In the days just before and after Dr. Martin Luther King Jr.'s 80th birthday, I had the opportunity to visit two places that are integral to his modern day legacy: Washington, DC and the Lower Ninth Ward of New Orleans.  As I witnessed the inauguration of Barack Obama as the nation's 44th president, I thought of Dr. King's admonition, in his 1963 I Have a Dream Speech, that "we cannot be satisfied as long as a Negro in Mississippi cannot vote and a Negro in New York believes he has nothing for which to vote." Despite some continuing problems at the ballot box, this was an election about which Dr. King could be truly satisfied; African Americans turned out in record numbers to elect the nation's first African-American president.

In the same speech, Dr. King reminded the nation that "when the architects of our republic wrote the magnificent words of the Constitution and the Declaration of Independence, they were signing a promissory note to which every American was to fall heir. This note was a promise that all men, yes, black men as well as white men, would be guaranteed the `unalienable Rights' of `Life, Liberty and the pursuit of Happiness.'"

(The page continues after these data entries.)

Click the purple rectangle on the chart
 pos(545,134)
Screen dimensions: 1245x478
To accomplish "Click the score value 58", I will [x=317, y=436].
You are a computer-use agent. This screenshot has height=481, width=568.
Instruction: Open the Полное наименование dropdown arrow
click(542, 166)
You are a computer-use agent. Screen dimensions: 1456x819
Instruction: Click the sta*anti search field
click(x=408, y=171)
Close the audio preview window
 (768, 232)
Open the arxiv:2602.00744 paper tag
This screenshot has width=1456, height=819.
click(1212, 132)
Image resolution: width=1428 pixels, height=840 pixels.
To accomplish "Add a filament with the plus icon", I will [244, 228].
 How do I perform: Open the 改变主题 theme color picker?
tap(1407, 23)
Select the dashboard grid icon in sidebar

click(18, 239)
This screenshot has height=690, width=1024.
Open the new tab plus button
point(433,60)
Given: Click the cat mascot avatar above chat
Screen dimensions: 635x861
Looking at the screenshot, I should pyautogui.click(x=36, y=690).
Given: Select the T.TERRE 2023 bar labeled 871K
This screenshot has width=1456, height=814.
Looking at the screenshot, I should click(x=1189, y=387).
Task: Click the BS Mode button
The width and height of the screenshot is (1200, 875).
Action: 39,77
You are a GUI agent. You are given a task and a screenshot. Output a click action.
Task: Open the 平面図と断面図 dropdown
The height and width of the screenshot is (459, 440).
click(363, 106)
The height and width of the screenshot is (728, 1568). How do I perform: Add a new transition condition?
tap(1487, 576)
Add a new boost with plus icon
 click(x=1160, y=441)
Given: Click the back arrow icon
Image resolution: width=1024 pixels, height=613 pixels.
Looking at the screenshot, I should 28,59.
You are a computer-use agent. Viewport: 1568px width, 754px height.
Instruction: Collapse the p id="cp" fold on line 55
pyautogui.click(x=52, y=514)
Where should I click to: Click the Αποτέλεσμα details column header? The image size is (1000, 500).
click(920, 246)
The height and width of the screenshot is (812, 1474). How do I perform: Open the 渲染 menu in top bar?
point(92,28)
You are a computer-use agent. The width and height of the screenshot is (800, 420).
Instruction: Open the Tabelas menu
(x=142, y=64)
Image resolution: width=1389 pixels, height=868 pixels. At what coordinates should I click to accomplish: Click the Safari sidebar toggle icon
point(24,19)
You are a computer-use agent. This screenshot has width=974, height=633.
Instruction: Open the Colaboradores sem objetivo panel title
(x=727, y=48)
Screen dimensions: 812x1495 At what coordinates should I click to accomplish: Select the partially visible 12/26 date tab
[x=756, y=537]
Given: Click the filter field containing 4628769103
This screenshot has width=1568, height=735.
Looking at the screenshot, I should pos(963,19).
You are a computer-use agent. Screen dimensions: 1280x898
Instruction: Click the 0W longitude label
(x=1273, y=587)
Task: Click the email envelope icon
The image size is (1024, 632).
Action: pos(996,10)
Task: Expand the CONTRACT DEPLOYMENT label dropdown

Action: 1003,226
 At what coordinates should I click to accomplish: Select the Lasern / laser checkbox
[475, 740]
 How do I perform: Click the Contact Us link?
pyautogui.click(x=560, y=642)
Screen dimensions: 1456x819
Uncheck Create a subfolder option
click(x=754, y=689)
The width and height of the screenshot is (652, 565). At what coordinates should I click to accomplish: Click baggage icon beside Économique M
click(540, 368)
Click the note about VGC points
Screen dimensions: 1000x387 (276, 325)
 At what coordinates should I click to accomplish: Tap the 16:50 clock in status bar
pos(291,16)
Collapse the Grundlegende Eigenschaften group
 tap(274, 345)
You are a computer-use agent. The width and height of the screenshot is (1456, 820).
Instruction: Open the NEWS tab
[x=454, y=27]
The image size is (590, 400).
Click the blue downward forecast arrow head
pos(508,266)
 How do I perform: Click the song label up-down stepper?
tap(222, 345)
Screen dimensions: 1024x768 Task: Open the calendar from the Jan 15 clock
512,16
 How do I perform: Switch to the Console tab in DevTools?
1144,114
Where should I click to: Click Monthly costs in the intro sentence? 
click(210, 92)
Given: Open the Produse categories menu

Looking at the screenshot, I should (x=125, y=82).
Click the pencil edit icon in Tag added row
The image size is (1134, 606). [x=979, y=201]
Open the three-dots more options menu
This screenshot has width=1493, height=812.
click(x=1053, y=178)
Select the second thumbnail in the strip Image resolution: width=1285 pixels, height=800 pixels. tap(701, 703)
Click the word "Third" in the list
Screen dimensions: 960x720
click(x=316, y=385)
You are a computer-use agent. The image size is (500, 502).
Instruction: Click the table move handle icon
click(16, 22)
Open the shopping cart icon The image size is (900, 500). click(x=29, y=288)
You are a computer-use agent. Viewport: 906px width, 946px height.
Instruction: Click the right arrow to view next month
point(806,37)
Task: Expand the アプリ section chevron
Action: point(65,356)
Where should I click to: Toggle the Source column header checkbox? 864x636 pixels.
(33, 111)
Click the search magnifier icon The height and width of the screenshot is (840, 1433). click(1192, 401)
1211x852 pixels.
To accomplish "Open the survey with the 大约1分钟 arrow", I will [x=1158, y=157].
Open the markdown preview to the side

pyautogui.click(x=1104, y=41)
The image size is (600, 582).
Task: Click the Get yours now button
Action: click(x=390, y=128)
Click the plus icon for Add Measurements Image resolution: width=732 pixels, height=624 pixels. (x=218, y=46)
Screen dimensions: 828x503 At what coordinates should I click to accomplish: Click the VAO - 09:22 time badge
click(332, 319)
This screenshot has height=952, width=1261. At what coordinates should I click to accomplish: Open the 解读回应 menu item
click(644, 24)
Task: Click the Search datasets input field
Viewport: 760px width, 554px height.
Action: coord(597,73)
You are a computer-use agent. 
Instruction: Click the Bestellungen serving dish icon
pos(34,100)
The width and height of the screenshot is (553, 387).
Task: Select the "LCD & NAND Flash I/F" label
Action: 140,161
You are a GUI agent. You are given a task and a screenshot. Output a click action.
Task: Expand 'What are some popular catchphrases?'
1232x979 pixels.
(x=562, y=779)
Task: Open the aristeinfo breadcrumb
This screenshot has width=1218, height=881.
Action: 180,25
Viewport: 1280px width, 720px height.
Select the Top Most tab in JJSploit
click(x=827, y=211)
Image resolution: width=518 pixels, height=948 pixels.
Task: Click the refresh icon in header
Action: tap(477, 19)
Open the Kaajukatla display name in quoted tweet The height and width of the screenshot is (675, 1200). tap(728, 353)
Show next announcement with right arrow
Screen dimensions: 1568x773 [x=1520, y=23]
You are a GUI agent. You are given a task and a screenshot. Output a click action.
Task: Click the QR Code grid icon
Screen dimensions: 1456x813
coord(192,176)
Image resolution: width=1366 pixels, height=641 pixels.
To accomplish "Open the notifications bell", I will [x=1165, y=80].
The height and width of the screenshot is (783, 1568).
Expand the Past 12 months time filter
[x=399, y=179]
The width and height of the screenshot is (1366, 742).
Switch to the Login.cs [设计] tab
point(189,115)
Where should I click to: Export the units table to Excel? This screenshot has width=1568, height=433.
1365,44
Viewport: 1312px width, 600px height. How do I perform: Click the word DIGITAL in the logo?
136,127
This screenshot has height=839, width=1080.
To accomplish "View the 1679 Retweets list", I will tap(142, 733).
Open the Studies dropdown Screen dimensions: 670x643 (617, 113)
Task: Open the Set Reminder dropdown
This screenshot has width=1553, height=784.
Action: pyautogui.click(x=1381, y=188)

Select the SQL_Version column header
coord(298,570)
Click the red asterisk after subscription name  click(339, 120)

For anyone who's visited the Gulf Coast recently, it is obvious that America has defaulted on this promissory note, insofar as the people of the Lower Ninth Ward--overwhelmingly poor and African-American--are concerned.  The world witnessed in 2005 how our government left the region's people to drown in their homes and suffer unspeakable conditions in the New Orleans Convention Center and Superdome.  More than three years later, that abandonment continues.